Why America’s Children Stopped Falling in Love with Reading
The ubiquity and allure of screens surely play a large part in this — most American children have smartphones by the age of 11 — as does learning loss during the pandemic. But this isn’t the whole story. A survey just before the pandemic by the National Assessment of Educational Progress showed that the percentages of 9- and 13-year-olds who said they read daily for fun had dropped by double digits since 1984. I recently spoke with educators and librarians about this trend, and they gave many explanations, but one of the most compelling — and depressing — is rooted in how our education system teaches kids to relate to books….

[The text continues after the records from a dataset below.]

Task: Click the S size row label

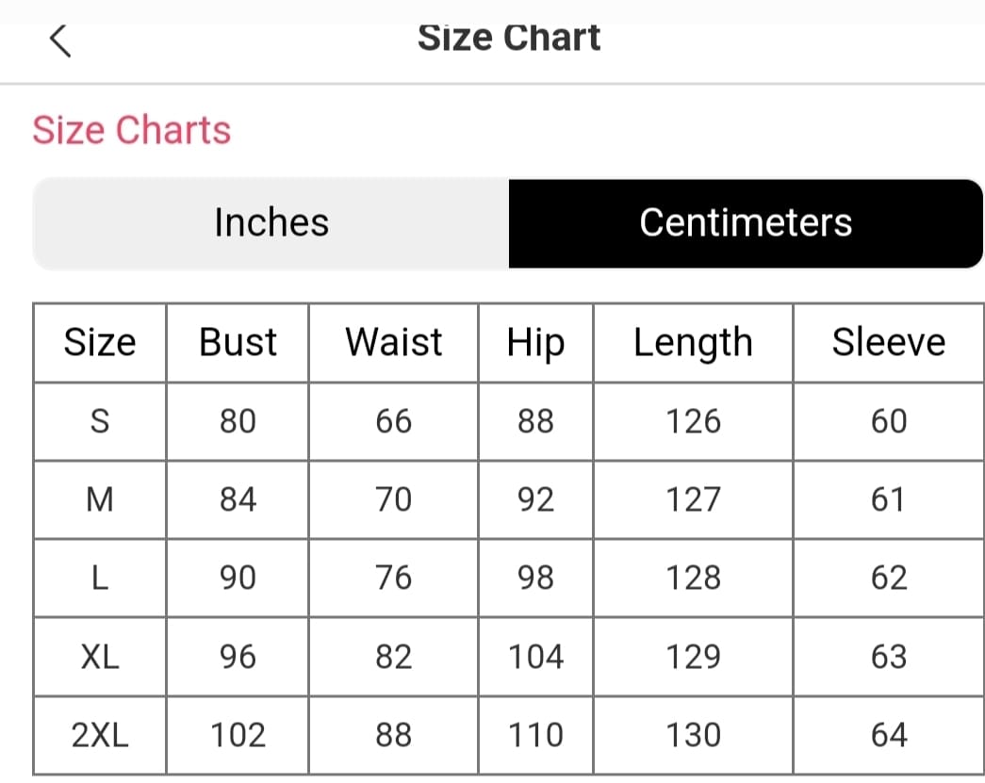Action: (x=100, y=421)
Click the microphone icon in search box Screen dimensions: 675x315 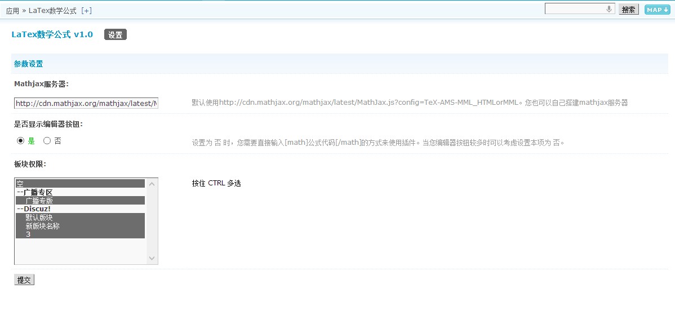click(x=609, y=9)
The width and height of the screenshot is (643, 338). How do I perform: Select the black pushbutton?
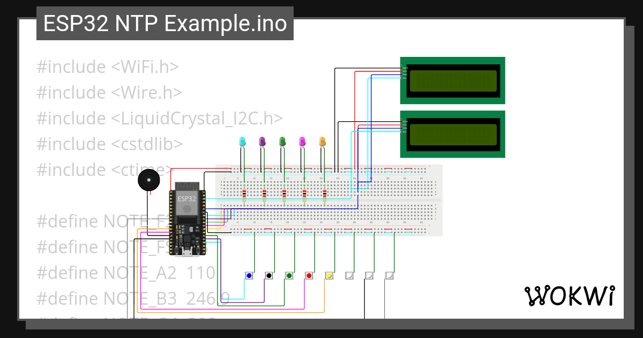pos(269,275)
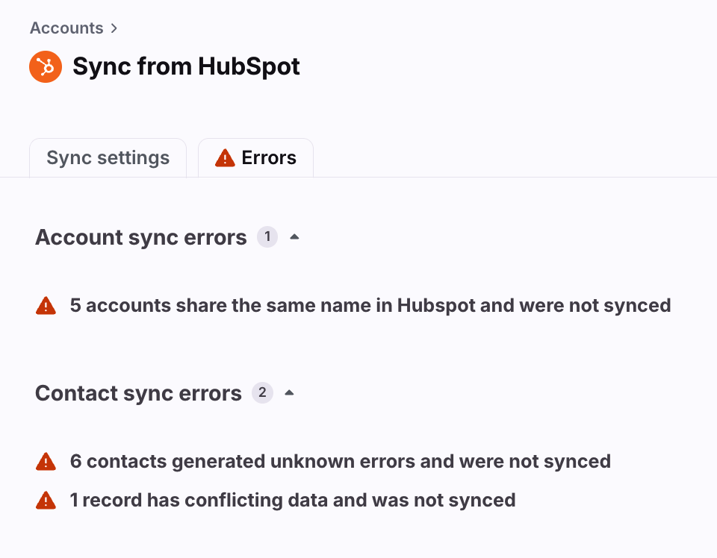This screenshot has width=717, height=558.
Task: Click the warning icon beside the 6 contacts error
Action: pyautogui.click(x=46, y=462)
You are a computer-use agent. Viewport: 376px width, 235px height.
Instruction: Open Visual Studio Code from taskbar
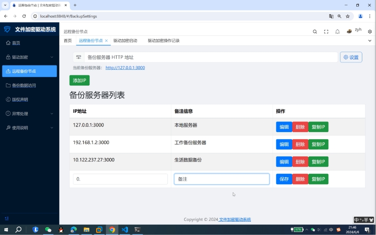124,229

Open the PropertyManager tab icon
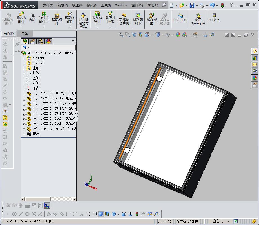33,41
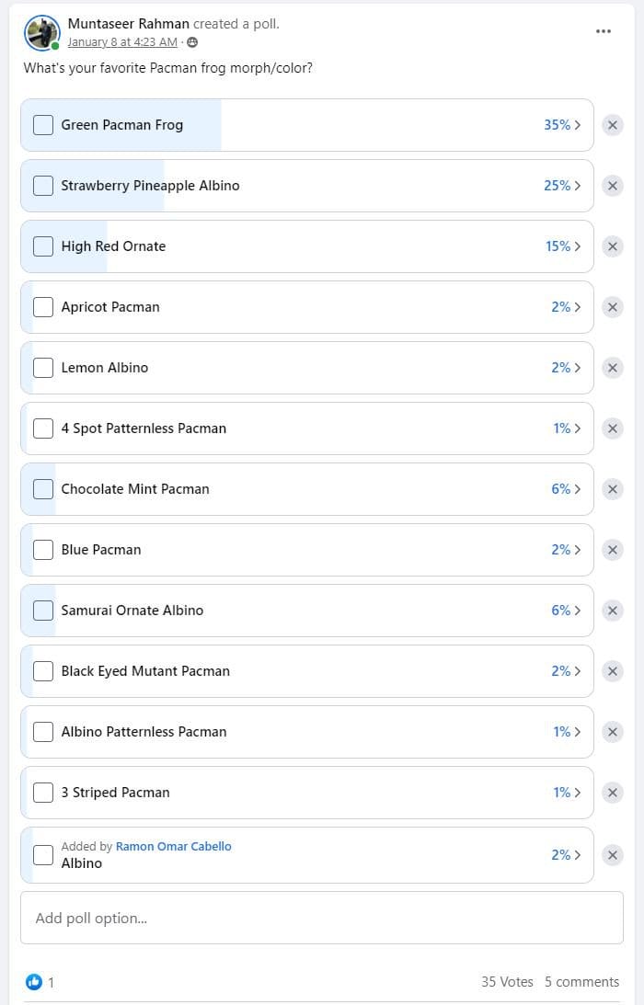
Task: Open the three-dots post options menu
Action: click(604, 31)
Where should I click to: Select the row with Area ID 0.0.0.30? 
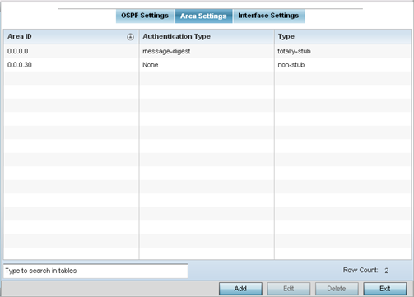207,65
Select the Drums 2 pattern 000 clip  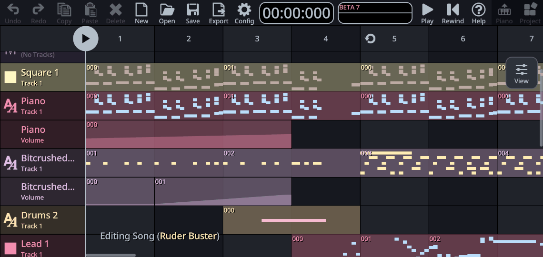click(x=291, y=220)

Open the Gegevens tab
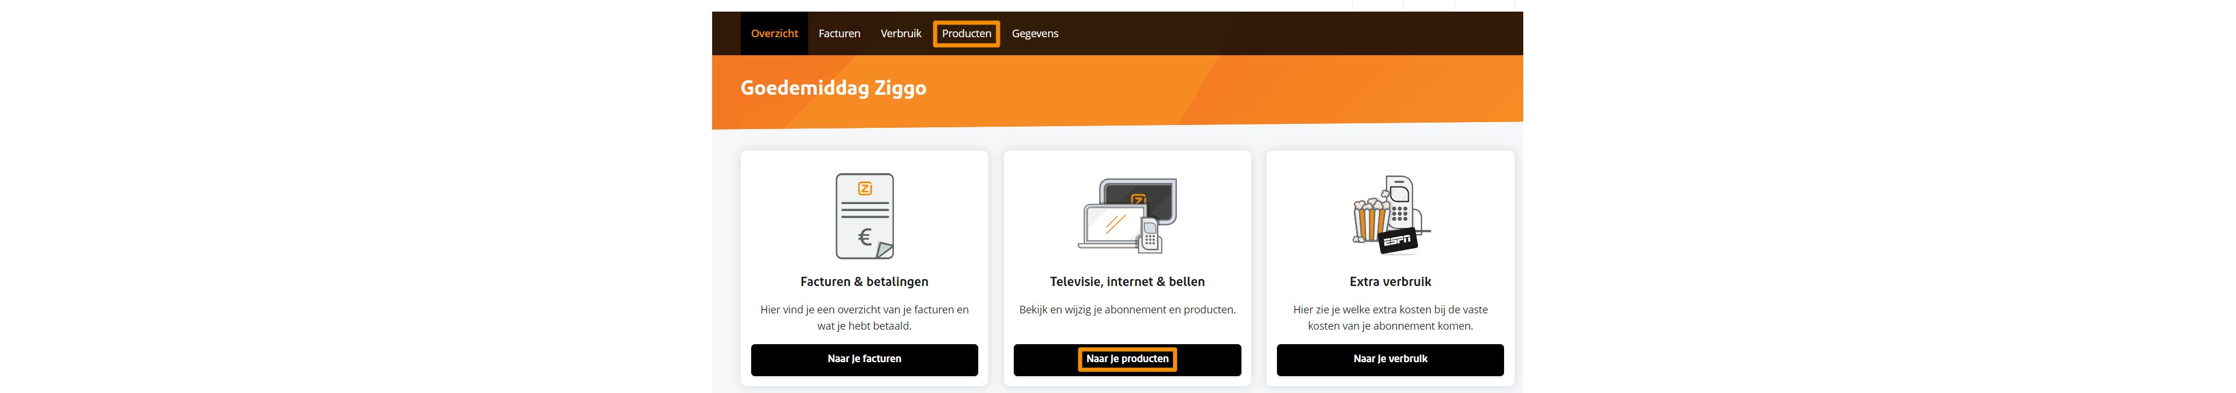pyautogui.click(x=1035, y=34)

In New York, where I was in public elementary school in the early ’80s, we did have state assessments that tested reading level and comprehension, but the focus was on reading as many books as possible and engaging emotionally with them as a way to develop the requisite skills. Now the focus on reading analytically seems to be squashing that organic enjoyment. Critical reading is an important skill, especially for a generation bombarded with information, much of it unreliable or deceptive. But this hyperfocus on analysis comes at a steep price: The love of books and storytelling is being lost. This disregard for story starts as early as elementary school. Take this requirement from the third-grade English-language-arts Common Core standard, used widely across the U.S.: “Determine the meaning of words and phrases as they are used in a text, distinguishing literal from nonliteral language….”

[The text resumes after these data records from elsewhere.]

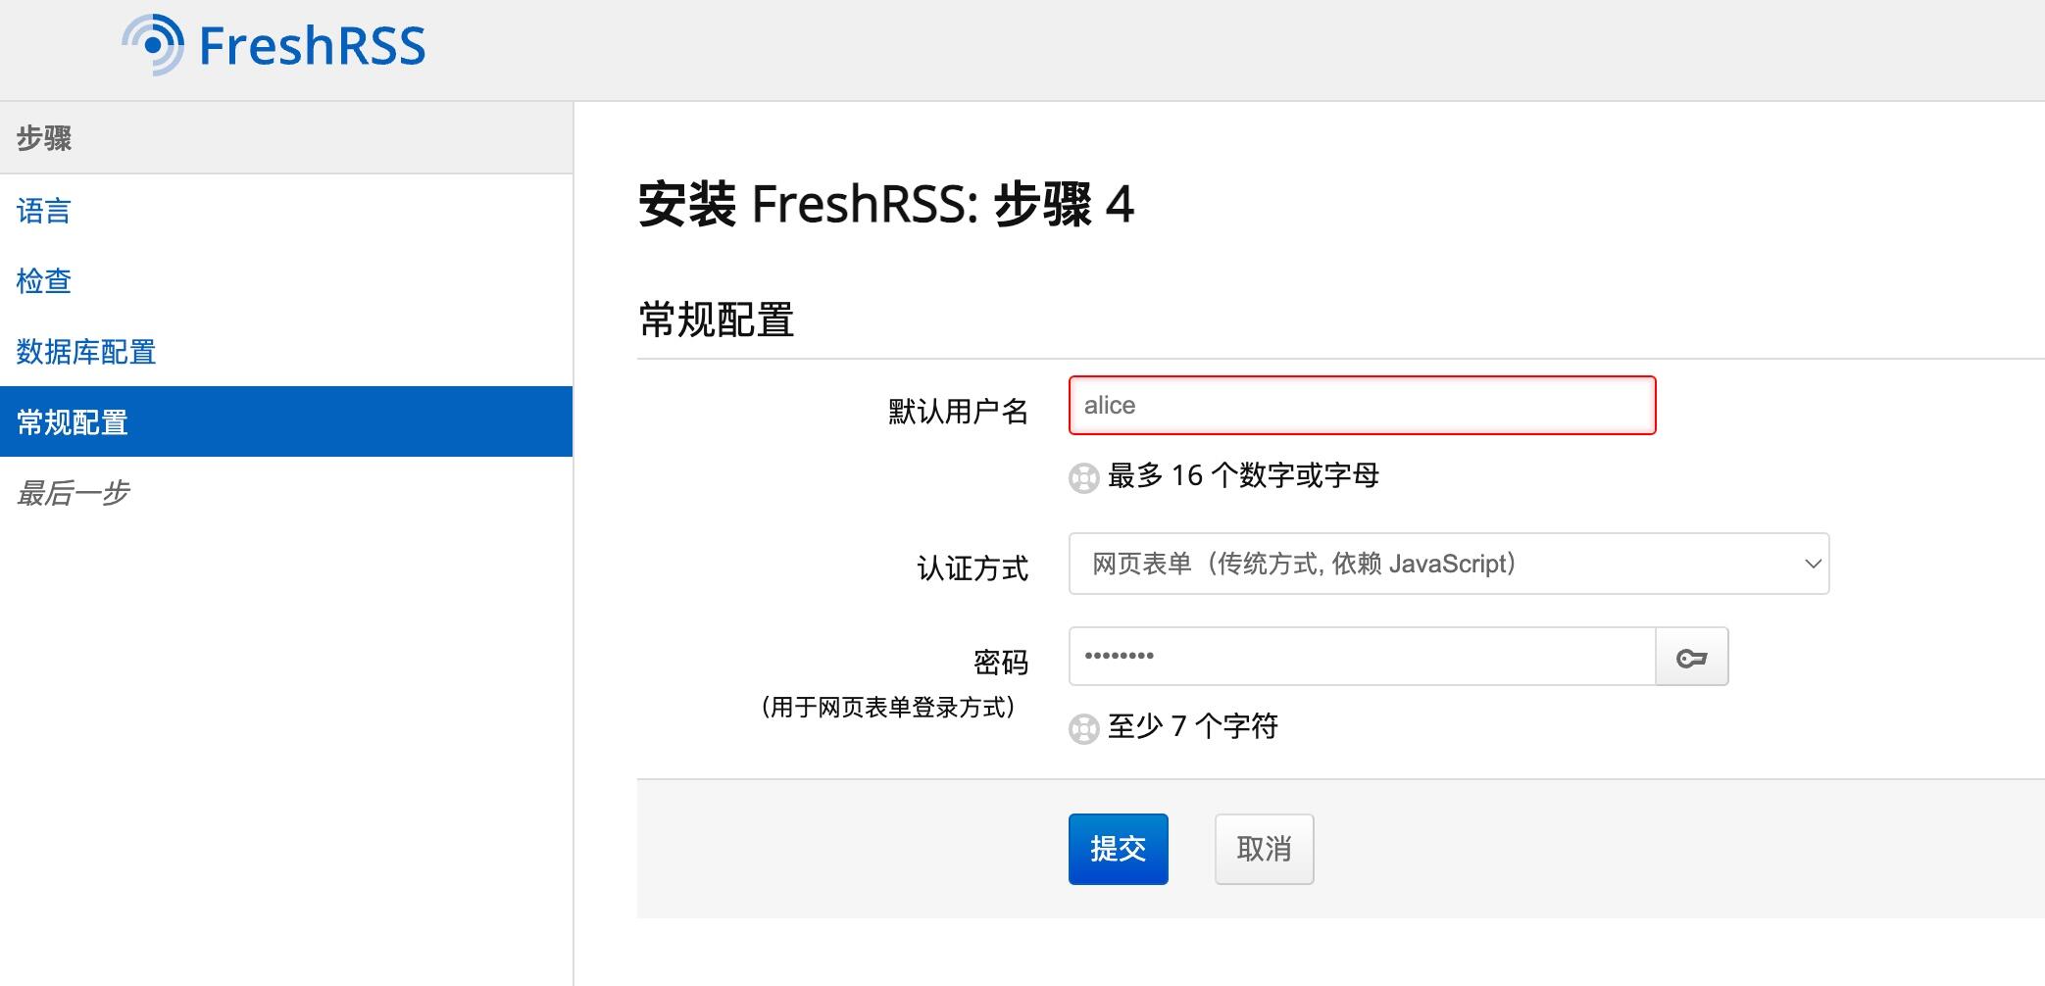Click the help icon beside the username hint

click(1082, 479)
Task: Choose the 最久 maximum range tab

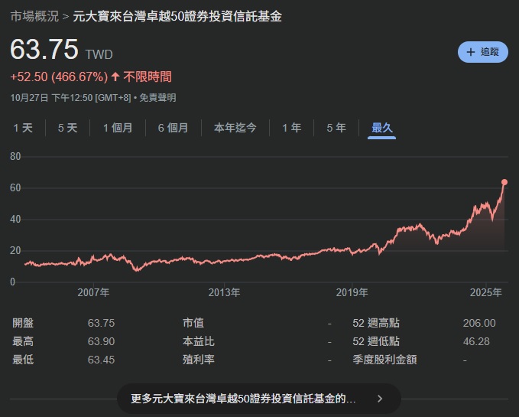Action: (x=381, y=128)
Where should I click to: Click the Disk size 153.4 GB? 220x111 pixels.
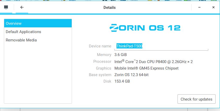click(x=122, y=81)
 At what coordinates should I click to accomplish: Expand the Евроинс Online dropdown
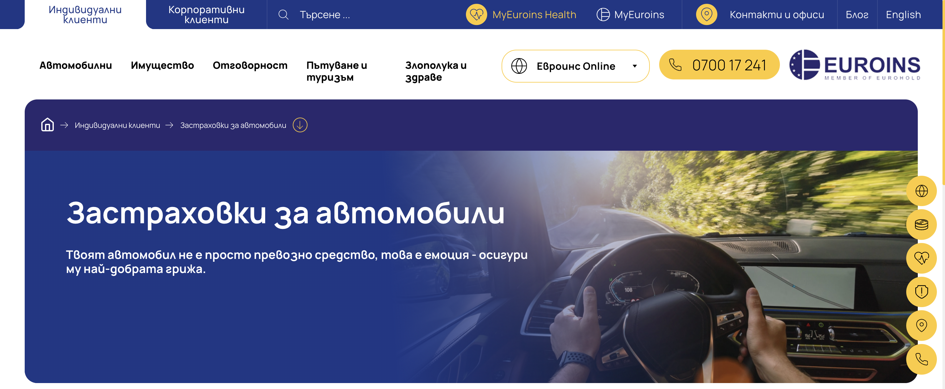point(575,66)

[A]s several educators explained to me, the advent of accountability laws and policies, starting with No Child Left Behind in 2001, and accompanying high-stakes assessments based on standards, be they Common Core or similar state alternatives, has put enormous pressure on instructors to teach to these tests at the expense of best practices…. [W]e need to get to the root of the problem, which is not about book lengths but the larger educational system. We can’t let tests control how teachers teach: Close reading may be easy to measure, but it’s not the way to get kids to fall in love with storytelling. Teachers need to be given the freedom to teach in developmentally appropriate ways, using books they know will excite and challenge kids.
“There’s a whole generation of kids who associate reading with assessment now,” librarian/public school teacher Jennifer LaGarde tells the Atlantic. And their article notes the problem doesn’t end after grade school.
“By middle school, not only is there even less time for activities such as class read-alouds, but instruction also continues to center heavily on passage analysis, said LaGarde, who taught that age group.”